* [WHAT YOU NEED TO DO]
a - Copy from the Rust discussion the stretch from "For comparison with" through "to get this.", word for word.
b - Using the Rust discussion below, answer each question on its own line: (i) What clean build time is reported for Zola? (ii) On what processor were the builds run? (iii) Where does Rust rank among the most used languages?

Here are some examples:

---

Rust Analyzer:

Clean build: 31.02s

Incremental build: 3.07s (Added a `println!` in a level-2 dependency in the dependency graph)

SLOC: 306,467

SLOC of dependencies: ~879,304 (After removing `win*` packages which make up for another 1.3M)

---

Zola:

Clean build: 24.58s

Incremental build: 1.34s (Added a `println!` in a level-2 dependency in the dependency graph)

SLOC: 17,233

SLOC of dependencies: ~2,087,781 (After removing `win*` packages which make up for another 1.3M)

Obviously, not all source code gets compiled due to conditional compilation but it makes for a good approximate if you only take into account 2/3 of it.

---

For comparison with Zig by building ZLS:

Clean build: 20.13s

Incremental build: 10.27s (I believe this builds the ZLS package again from scratch so not really incremental)

SLOC: 45,806

SLOC of dependencies: I don't know how to get this.

---

This was on a Ryzen 5600x


At the hobby level in Rust I am constantly in awe of how good the Rust tooling is.


Go’s is ok. Not as good though.


Can you provide an example of where rust has better tooling than Go?


Offhand, I like rustfmt a lot more than gofmt because it handles long lines rather than only changing things within a given line; in my opinion, any time I need to manually format something myself, that's a failure of the formatting tool. I also find rustdoc to be much more flexible than Go's documentation functionality (which I forget the name of, but I assume it's something like `go doc`). At least the last time I used it Go required me to prefix any doc comment for a given function, type, etc. to start with the name of the item I was documenting; not only is this redundant, but it also means that any typo I make will cause the comment to be omitted completely, whereas Rust only requires a third slash for doc comments (i.e. `///` rather than just `//`). It's a minor thing, but small quality of life things add up across an entire ecosystem.


Prefixing doc comments with the ident name is a convention that isn't enforced in any way. You must have been using a 3rd party linter.


So any comment that happens to be right before a public type, function, etc. is exported into documentation without any special syntax needed? Honestly, in my opinion that's even worse, given that part of the whole point of tools like this is to generate public-facing documentation for websites; I want doc comments to be visibly different than regular comments, but it sounds like the only thing that would determine whether a comment is exported is the surrounding context.


You're just making problems up now ...


I don't agree with much of this - especially if the alternative is Go. I'm a semi-fan of Go but there are really very few situations I'd pick it over Rust.

> Rust is the 14th most used language

I think the author is a bit confused about "most loved" - that means that people who already use it want to keep using it. 14th most used language is great for such a young and not beginner friendly language. It's only 1 place behind Go and that is 3 years older.

Additionally Rust is mainly replacing C/C++ codebases which are generally much older and slower moving than other languages.

* [COLLECTED DATA]
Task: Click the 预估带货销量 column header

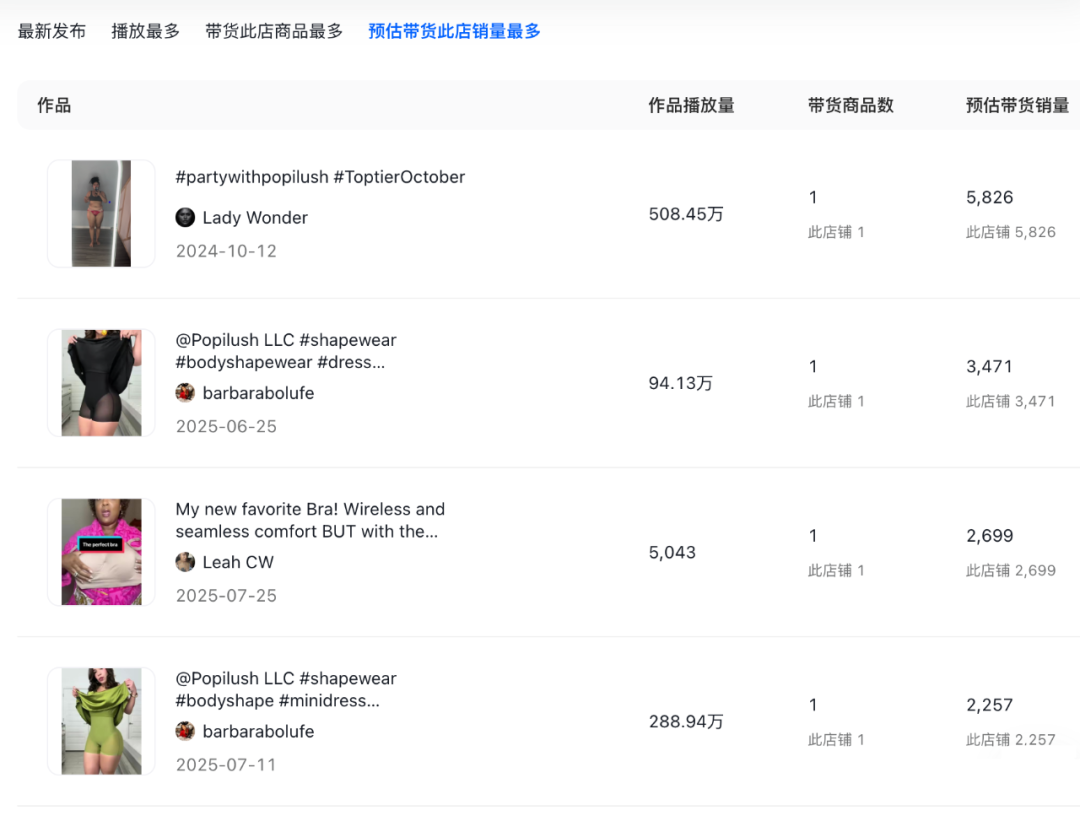Action: [x=1017, y=105]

* [EXERCISE RESULTS]
a -
For comparison with Zig by building ZLS:

Clean build: 20.13s

Incremental build: 10.27s (I believe this builds the ZLS package again from scratch so not really incremental)

SLOC: 45,806

SLOC of dependencies: I don't know how to get this.

b -
(i) 24.58s
(ii) A Ryzen 5600x
(iii) 14th